Operação contribui com o esforço fiscal do governo federal

CENÁRIO: Adriana Fernandes e Bernardo Caram

O Estado de S.Paulo

09 de abril de 2015 | 02h02

Com dificuldades para entregar a meta de superávit primário das contas públicas deste ano, o ministro da Fazenda, Joaquim Levy, deu ontem mais um passo para tentar reforçar o cofre do governo. Ainda que sem prazo definido, foi anunciado o início dos estudos para a abertura de capital da Caixa Seguradora. O governo escolheu a área de seguros porque é o segmento mais atrativo e tem informações em mãos do apetite dos investidores para a operação.

Como antecipou o 'Broadcast', serviço de tempo real da 'Agência Estado', o ministro quer acelerar a operação porque precisa reforçar o superávit diante do quadro de queda da arrecadação por causa da atividade econômica mais fraca do que o esperado.

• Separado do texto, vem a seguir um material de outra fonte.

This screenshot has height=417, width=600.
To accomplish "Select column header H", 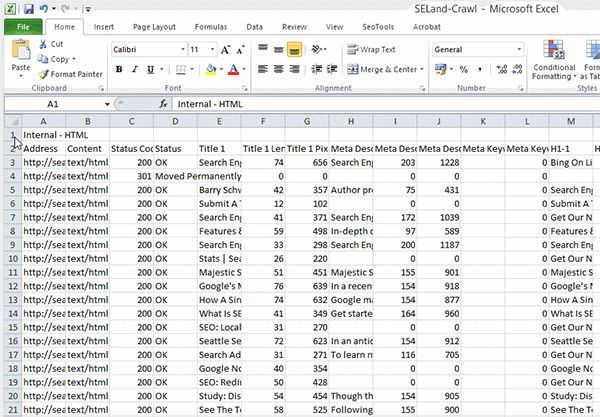I will (351, 121).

Após o anúncio, Levy afirmou não ter como avaliar o superávit primário das contas do governo com a abertura de capital, mas reconheceu o seu potencial de arrecadação. Ele lembrou que a cobrança de tributos trouxe rendimentos à União no fim de 2013, com a abertura de capital do BB Seguridade.

Em fevereiro, o governo já havia conseguido arrecadar R$ 4,64 bilhões de impostos com uma transferência de ativos entre a empresa de cartões Cielo e o Banco do Brasil. Esse dinheiro salvou a arrecadação da Receita Federal de um desastre e evitou um rombo ainda maior nas contas do governo federal, que registraram déficit - o primeiro da gestão Levy.

As medidas de ajuste tomadas até o momento não são suficientes para atingir a meta. Na semana passada, em audiência pública na Comissão de Assuntos Econômicos (CAE) do Senado, Levy indicou que pode elevar tributos. "Seria inadequado dizer que jamais trarei imposto novo", disse, ressaltando que o governo pode tomar mais medidas para atingir a meta de superávit. Nos últimos dias, o movimento do ministro tem sido preventivo diante das dificuldades para aprovar o pacote no Congresso.